When the sky is blue and the road is clear, nature has a way of making magic happen. This past Saturday, I was friend-napped by a motley gang, thrown into the back of a car, and *ahem* forced to put on a big ol’ floppy hat. As a landlocked denizen of the city who travels nearly exclusively via bipedal locomotion, getting into the back seat of a car and heading a few hours out of town feels as rare as snow in July. As rare as finding real magic in the world.
A bit of hocus pocus (and a few hours) later, a car full of big brims and bigger grins arrived safely at the beach.
The weather was clear, the drinks flowed, and the mirth was so tangible you could swaddle yourself in it. In fact, that’s exactly what I did. I fell asleep on Saturday night listening to the sounds of the ocean and my best friends’ laughter.
I was aware that my my energy and mood were both beginning to run a bit low, but it wasn’t until I was able to fully peel back the outer petals and become “me” again that I realized how wilted I was before we left.

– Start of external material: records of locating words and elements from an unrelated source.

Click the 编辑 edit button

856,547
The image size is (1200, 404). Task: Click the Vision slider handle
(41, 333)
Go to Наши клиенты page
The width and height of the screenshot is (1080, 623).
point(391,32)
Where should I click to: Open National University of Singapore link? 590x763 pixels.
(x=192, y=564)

Yes, this week I’m fresh as a spring green, rejuvenated, and wholly healthy. It strikes me as amazing what taking yourself just a short distance away can do for… well, everything. My shoulders had hunched, my jaw had tightened, and my brow furrowed previously– but now? A tall stalk of Michael.
I can see clearly now the before and after. There is a term for this sort of awareness. It’s proprioception.

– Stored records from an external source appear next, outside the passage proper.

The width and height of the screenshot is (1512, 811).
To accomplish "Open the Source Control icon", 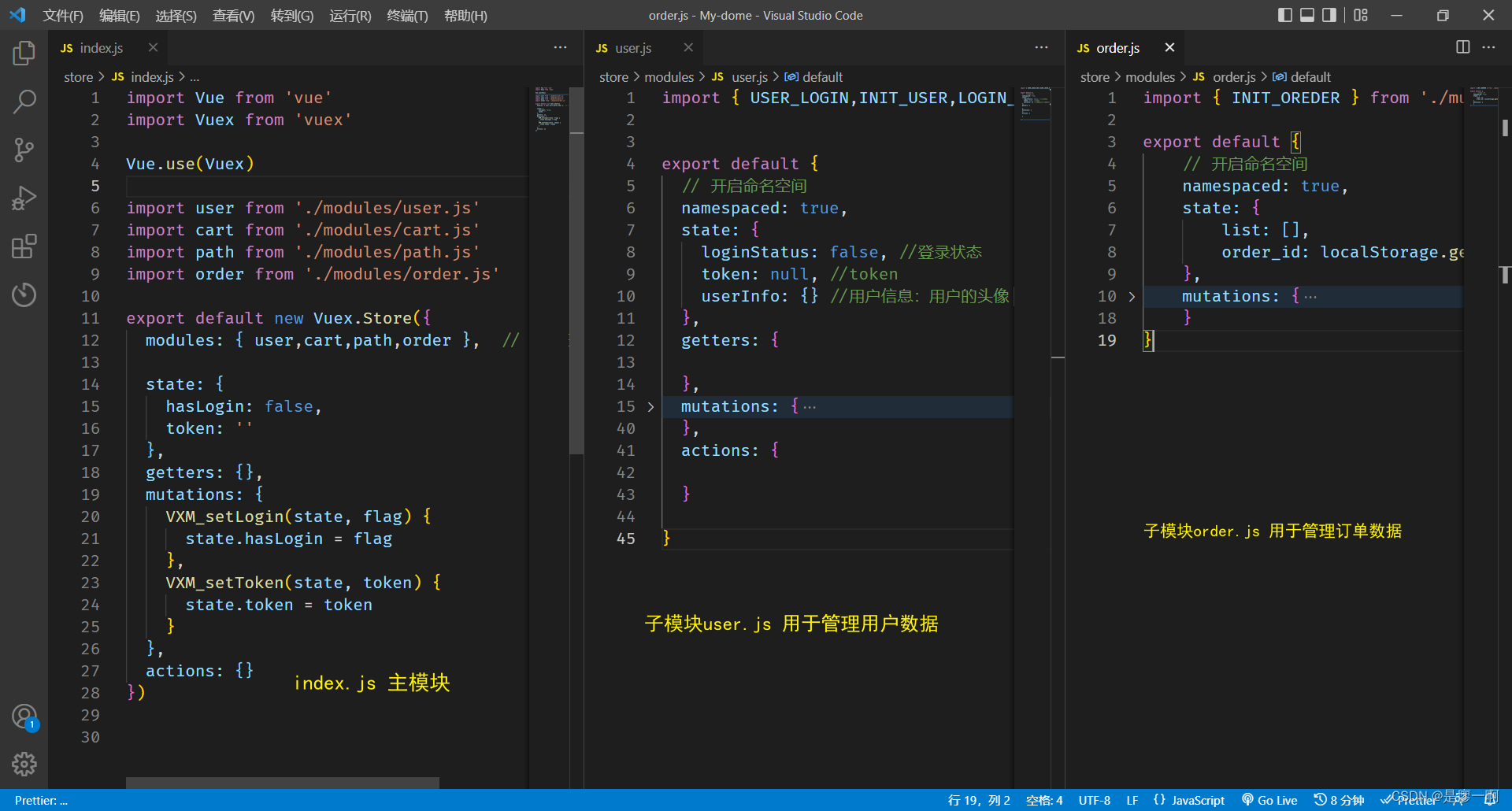I will 24,150.
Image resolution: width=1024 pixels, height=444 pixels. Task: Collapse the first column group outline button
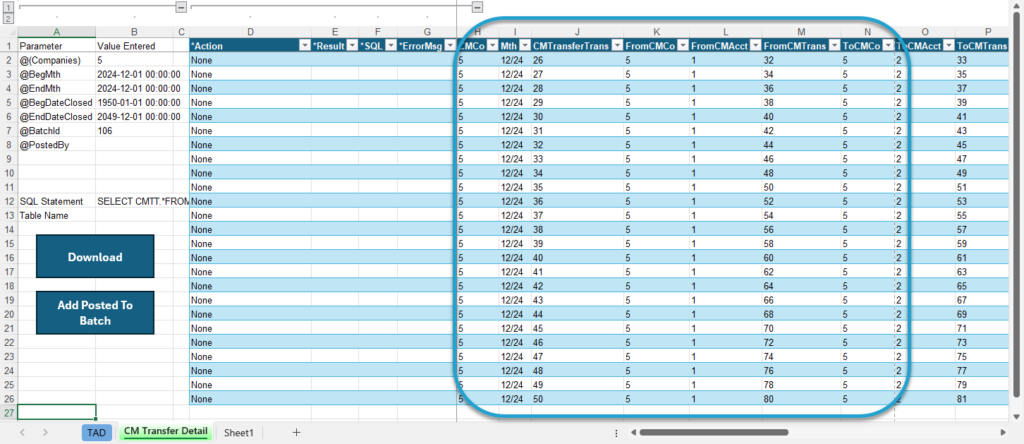click(x=182, y=7)
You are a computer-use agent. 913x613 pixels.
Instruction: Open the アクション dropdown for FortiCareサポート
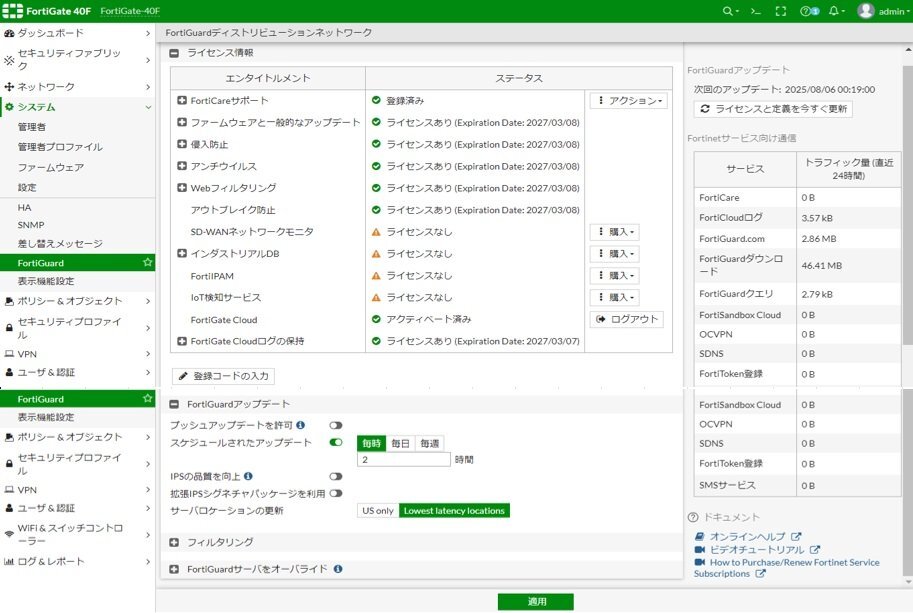point(629,101)
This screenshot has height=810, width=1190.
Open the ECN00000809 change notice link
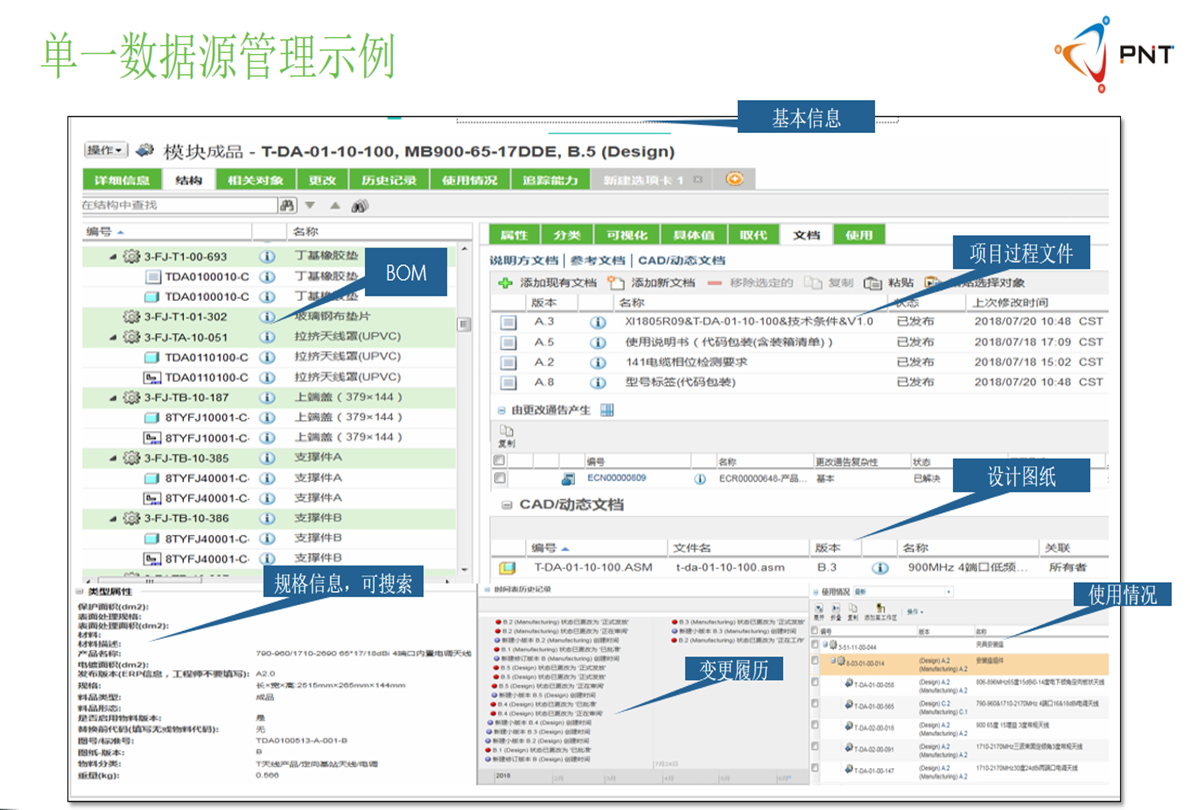615,479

Proprioception is the sense of self, sometimes called the “sixth sense”. Don’t get it little-boy-and-Bruce-Willis twisted, there isn’t any voodoo in this sense. Its all very real, and very well designed.
We have proprioceptors all over our body that constantly give us feed back about our body’s relationship to space. The little inner receptors, like the golgi tendon organ and the muscle spindles, are what give us the information about how tense our muscles are, how our limbs are angled in space, and really, our general spacial relationship to the world around us.

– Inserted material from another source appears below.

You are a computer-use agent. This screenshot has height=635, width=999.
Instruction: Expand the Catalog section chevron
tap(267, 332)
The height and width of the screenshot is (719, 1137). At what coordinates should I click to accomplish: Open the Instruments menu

These adequate stimuli receptors are there waiting to be used, and we do so without any real congnizance quite frequently. How frequently? Like, every second of every minute of every day. However, when we bring cognitive recognition to both the stillness and the actions of the body, we’re able to get a feeling of how and where we are in space that can be so enriching it borders on profound.
Just as my trip to the beach allowed me to bring awareness back to the self, I would encourage each of you this week to take some time and listen to your body. Ask it questions, and see what it says. Be patient as you listen for the answer. In the silence, your body will speak to you, and part of a strong yoga practice, I dare say an advanced yoga practice is listening in the silence for the body to whisper its subtle cues.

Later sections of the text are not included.